UP-Rah-UP-Rah-UP-(Bala) Rah!

Patricio N. Abinales

This is AI generated summarization, which may have errors. For context, always refer to the full article.

UP-Rah-UP-Rah-UP-(Bala) Rah!
Our Maroons lost their games a lot, but we continued to have that limpid feeling that in the end, everything will be right in the world. For UP rules that world.

Ok, it is only once in a couple of decades that the UP Maroons are able to achieve feats that are unexpected of them. So there is every reason to be part of the merriment over what the old alma mater’s basketball team had done: win two straight games.

The last time we had something (better) than this was when Benjie Paras, Ronnie Magsanoc, and Eric Altamirano led the Maroons to a UAAP championship victory in 1986. This was doubly significant for many of us because the dictator was ousted. When we residents of the historic Narra Residence Hall got drunk that night at the grandstand, savoring the alcohol that was freely flowing all over (they said then it was fully paid by  President Edgardo Angara), we were also celebrating Marcos’ unceremonious and pitiable departure from power.

We all had that feeling that we were both getting out of a double Stygian nightmare: UP as the perennial basketball loser and the more than a decade of authoritarian rule. That was truly a great time to celebrate.

## [Tasks to complete]
1 > Name the players in the UP Maroons column who led the team to its UAAP championship.
2 > According to the UP Maroons column, in what year did the Maroons win the UAAP championship?
3 > Continue the UP Maroons column from its final sentence.

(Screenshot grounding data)
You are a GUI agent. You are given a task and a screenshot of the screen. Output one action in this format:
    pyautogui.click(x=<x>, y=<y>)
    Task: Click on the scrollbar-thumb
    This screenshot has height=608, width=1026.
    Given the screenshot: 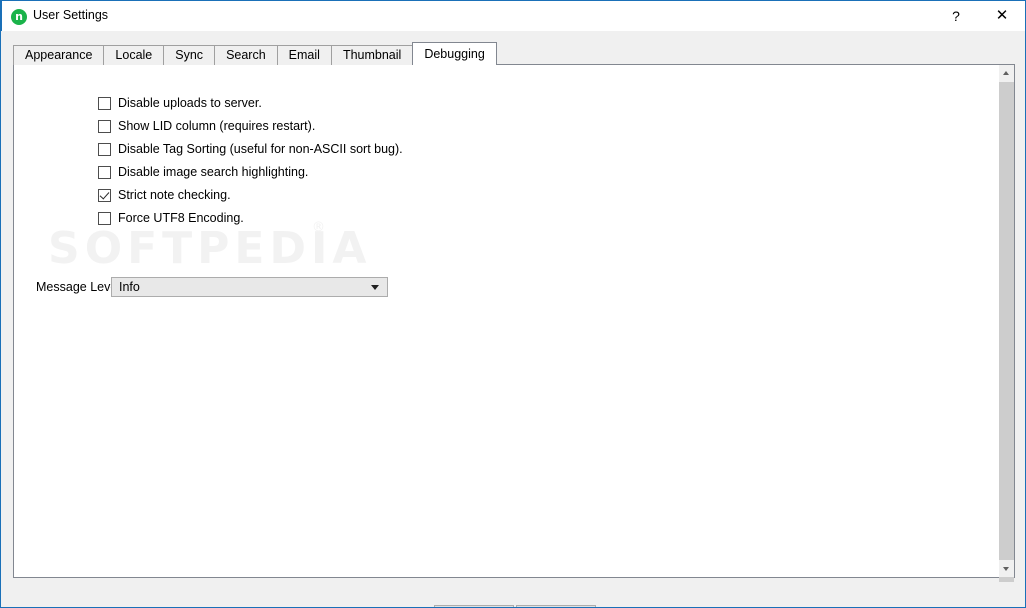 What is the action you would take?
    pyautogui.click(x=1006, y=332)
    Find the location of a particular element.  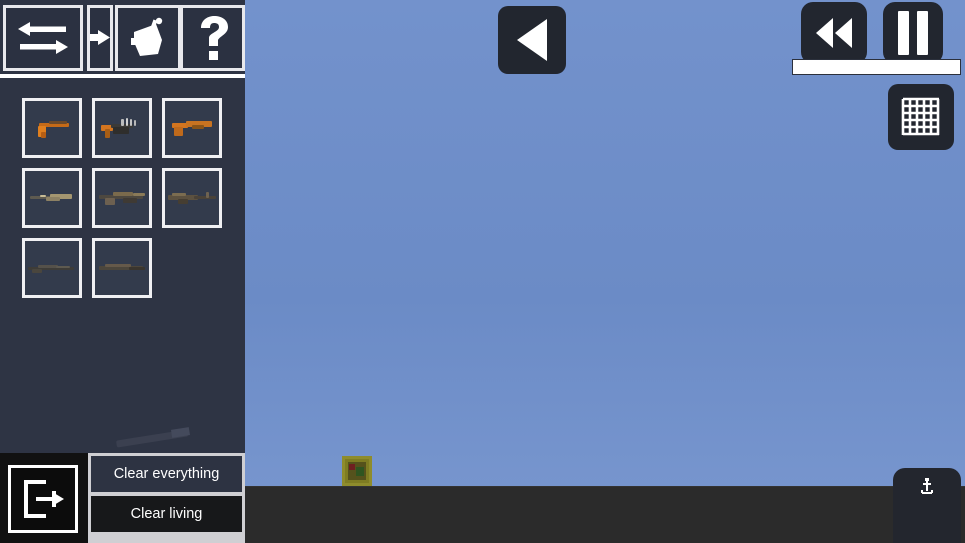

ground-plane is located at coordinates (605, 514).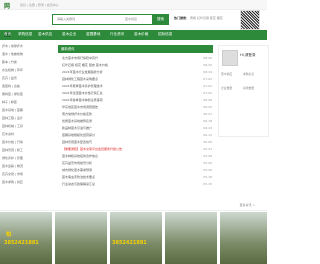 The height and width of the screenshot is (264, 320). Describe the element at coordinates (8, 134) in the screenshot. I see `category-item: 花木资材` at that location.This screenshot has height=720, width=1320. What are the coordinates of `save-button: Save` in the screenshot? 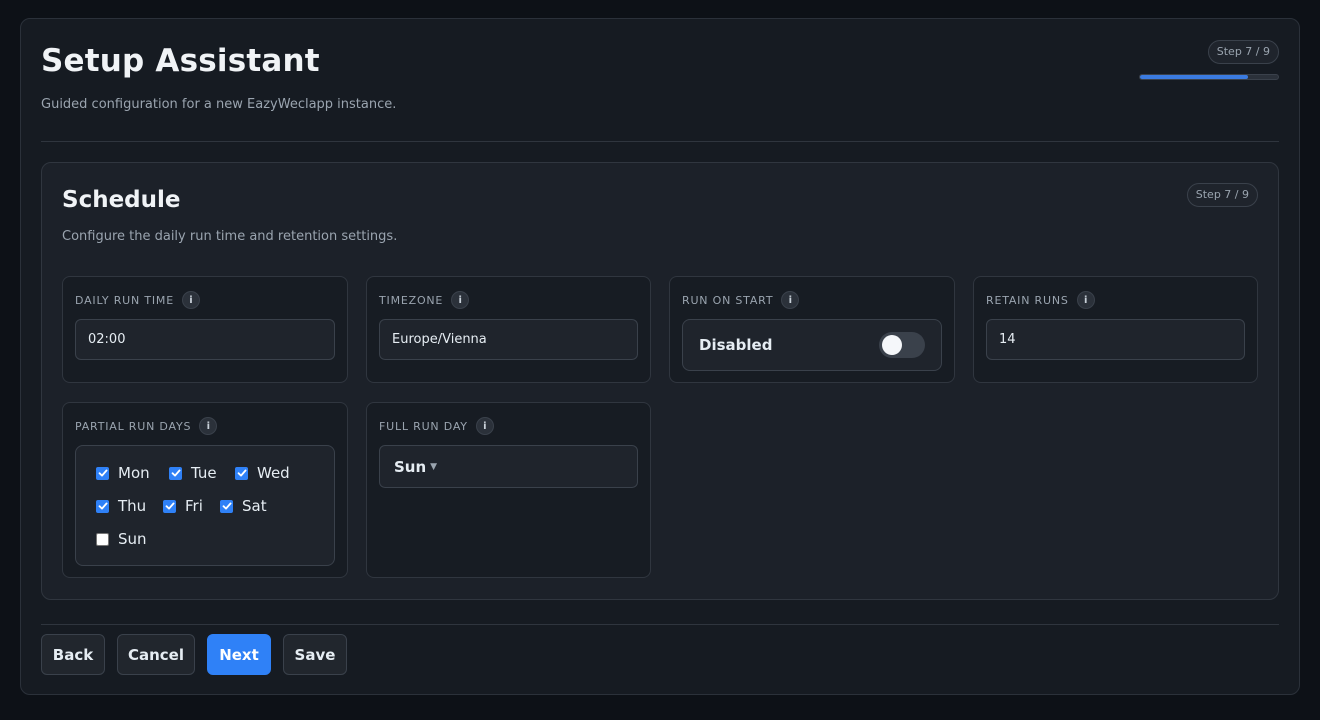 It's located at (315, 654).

## [Responses by task]
1 > Benjie Paras, Ronnie Magsanoc, and Eric Altamirano

2 > 1986

3 >
Yet by the time the alcohol had completely permeated our blood streams, we became nostalgic of the Maroons of yore – perennial losers to everyone save the NU Bulldogs (and this even occasionally). We felt sad because in a way, a long tradition – that of losing – had also come to an end.

For those long years of getting used to it, we also developed, how would you call it – coping mechanisms to rationalize why it seemed the Fates (God?) were always unfair to our Maroons.

The most popular was to taunt the fans of the winning teams. In my time (gosh, I sound really old!), one could not take advance Physical Education classes unless one passed swimming and the perennially-dull-but-easy-to-pass PE 1. Apart from retraining ourselves on how to brush our teeth or wash our faces, PE 1 also required us to attend all the Maroons’ basketball games – at far away Rizal Memorial Stadium!

As soon as the opposing team began to increase its lead, their fans would begin to mock us with such lines as – “Matalino pero kulelat! Hoy, saan nyo ba ginagamit yang utak ‘nyo? (You’re intelligent but last-placers. Hey, how do you use your brains?)” They were making fun of the portrait (a true one then) of UP students as nerds whose intelligence never extended into the rough world of sports, where real men – and women – were tested to their limits.

The less courageous among us withdrew farther into the density of their thick eyeglasses or slowly scampered out of the stadium especially after attendance was taken. But there were a few of us who fought back.

The one riposte I can never forget was our response to what these hicks heaped on us. It went like this: “Mga p___ ina  ninyo, dadating din ang araw na ga-graduate  kayo, at pagdating ng araw na iyon magtatrabaho kayo para sa amin! Pagdating ng araw na ‘yan, tingnan natin kung sino ang tunay na matatalino!!” (“You SOBs, on the day you graduate, and when time for you to find work, you will be slaving under us! When that time comes, let’s see who are the more intelligent ones!”)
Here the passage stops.